Pointing out that many rely on cars,  Plaid Cymru’s shadow minister raised concerns about a lack of charging infrastructure to aid in the transition to electric vehicles.

Ms Jewell called for more funding for buses, raising the example of the cancelled T19 service leading to lost connections for entire communities in Gwynedd and Conwy.

She said: “It remains a concern for many people that so little funding is available for the bus industry at a time when hundreds of millions are being invested in TfW.”

Red route

Jack Sargeant, a Labour backbencher, raised concerns about the problems presented by congestion on Aston Hill in his Alyn and Deeside constituency.

“The congestion means longer journey times and poorer air quality,” he said.

“I supported the red route because it would improve the air quality for these residents, as I understood it.
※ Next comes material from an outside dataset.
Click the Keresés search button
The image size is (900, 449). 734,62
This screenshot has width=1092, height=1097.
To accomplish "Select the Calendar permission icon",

If this route isn’t happening, people have to be offered usable alternatives.”

Mr Waters stressed that the evidence is clear: “You can’t build your way out of congestion.”

The deputy minister said there was no money to build the red route, warning: “There simply aren’t several hundreds of millions of pounds waiting to be spent on alternative schemes.”

He said a new railway station at Deeside industrial estate is among the report’s key calls.

Menai crossings

Rhun ap Iorwerth focused on Anglesey and the Menai crossings, criticising the decision to cancel plans for a new crossing or the dualling of the Britannia crossing.

The Plaid Cymru leader, who represents Ynys Môn, said: “I am still convinced that that will be the necessary investment, ultimately, in order to ensure long-term resilience. 

“The Menai bridge is 200 years old in two years’ time, and I think we will need to strengthen the crossings for the future.”

Mr Waters pointed to the next steps set out in the annex to the report, such as measures to mitigate wind to reduce how often the bridge is closed and appraising a three-lane option.

He said the commission and a recent roads review did not find a strong enough case to justify spending about £400m on a new crossing.


Pointing out that the report makes no reference to the A470, Janet Finch-Saunders raised concerns about dangerous stretches between Glan Conwy and Maenan and Llanrwst.

Mr Waters told the Aberconwy MS that ministers will first look to make small changes, such as reducing speed limits, rather than expensive carbon-intensive infrastructure upgrades.

Darren Millar, a Conservative, who represents Clwyd West, called for concessionary travel cards to work on the north Wales railway line at off-peak times.

During the statement on February 27, Mr Waters responded by saying he had asked TfW to look at a more flexible Ryanair- or Megabus-style approach to pricing.

He said expensive tickets often make rail unaffordable for families and it can be cheaper to travel by car, which goes against ministers’ objectives.